After Arthroscopic Hamstring graft reconstruction for Anterior Cruciate Ligament tears of knee joint
REHABILITATION PROTOCOL to be followed
-Begin increasing weight bearing and wean from crutches
– Brace is to be used until 2 weeks post-op depending on ability to control the leg with ambulation.
-ROM should be 0-75 degrees and the patient should be able to straight leg raise.
-Early emphasis on achieving full extension with active VMO recruitment.
-Soft tissue treatments to patella, patella tendon, incisions, and posterior musculature to improve range of motion and decrease fibrosis.
-Range of motion exercises (i.e. wall/heel slides, passive stretching), pain control, gait training, and continue with soft tissue treatments.

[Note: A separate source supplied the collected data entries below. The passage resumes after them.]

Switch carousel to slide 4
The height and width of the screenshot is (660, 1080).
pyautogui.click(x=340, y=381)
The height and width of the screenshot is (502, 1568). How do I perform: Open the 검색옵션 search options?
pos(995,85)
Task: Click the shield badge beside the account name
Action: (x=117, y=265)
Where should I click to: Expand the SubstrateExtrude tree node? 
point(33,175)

-ROM should be 0-110 degrees by 3-4 weeks post-op.
-Incorporate functional, closed-chain focused exercises (i.e. mini-squats, modified lunges, leg press, calf exercises.). Emphasis on VMO control, core stability, and avoidance of varus / valgus moment with exercises.
-No active hamstring exercises until 2 weeks and no open-chain resisted hamstring curls until 4 weeks post-op.

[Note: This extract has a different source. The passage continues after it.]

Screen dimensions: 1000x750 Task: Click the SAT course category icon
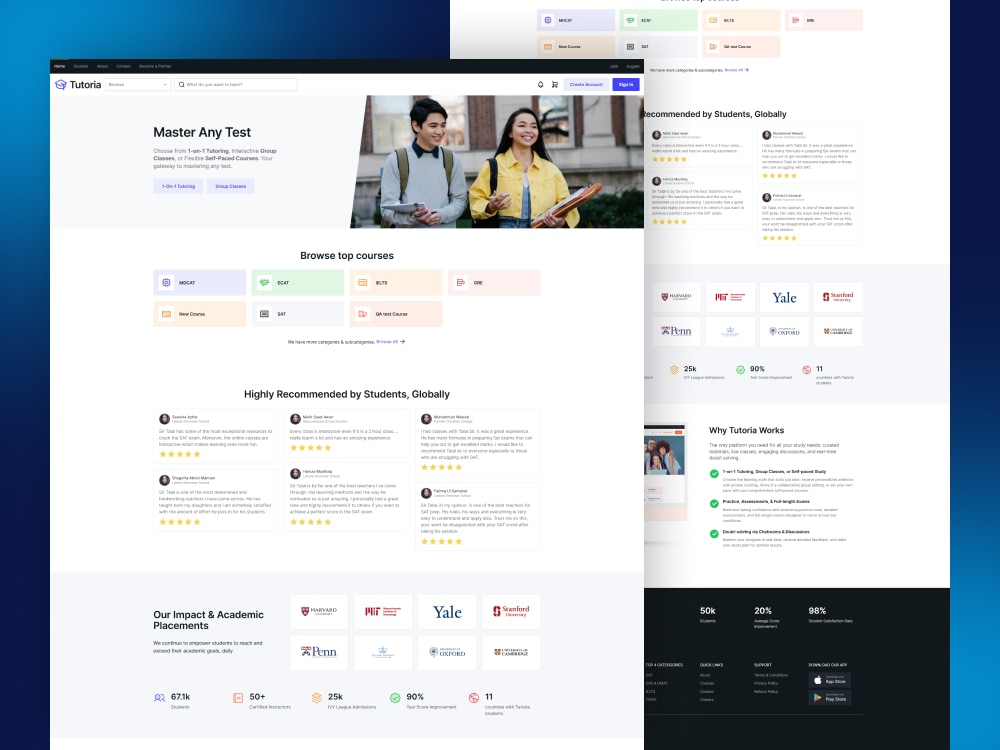tap(264, 312)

-Continue with ROM focus if patient cannot actively move knee from 0-115. Soft tissue and scar mobilization for ROM and patella / tendon mobility.
-Increase intensity of functional exercises (i.e. add weight or resistance with exercises, incorporate stretch cord exercises, increase intensity with aerobic machines).
-Single-leg/unilateral workouts (i.e. on weight machines, squats, side and forward step-downs, Increase depth of balance exercises)
– Aggressive core stabilization program (i.e. physio ball, foam roller exercises).
Weeks 6-8: follow-up at 6 or 8 weeks. Will reduce number of visits to 1 per week.
– Introduce lateral training to demonstrate good mechanics and adequate strength.
– Carefully monitor exercises for signs of diminished eccentric control, weakness, or poor ability to stabilize against varus / valgus moment with loading exercises.
-Continued supervised care 1 x / week with particular emphasis on strengthening in the lower ranges of motion (i.e. from 30-80 degrees of knee flexion).
– 1 visit at 10 weeks and one visit at 12 weeks to review home program, increase intensity as indicated and monitor for guarding or compensation.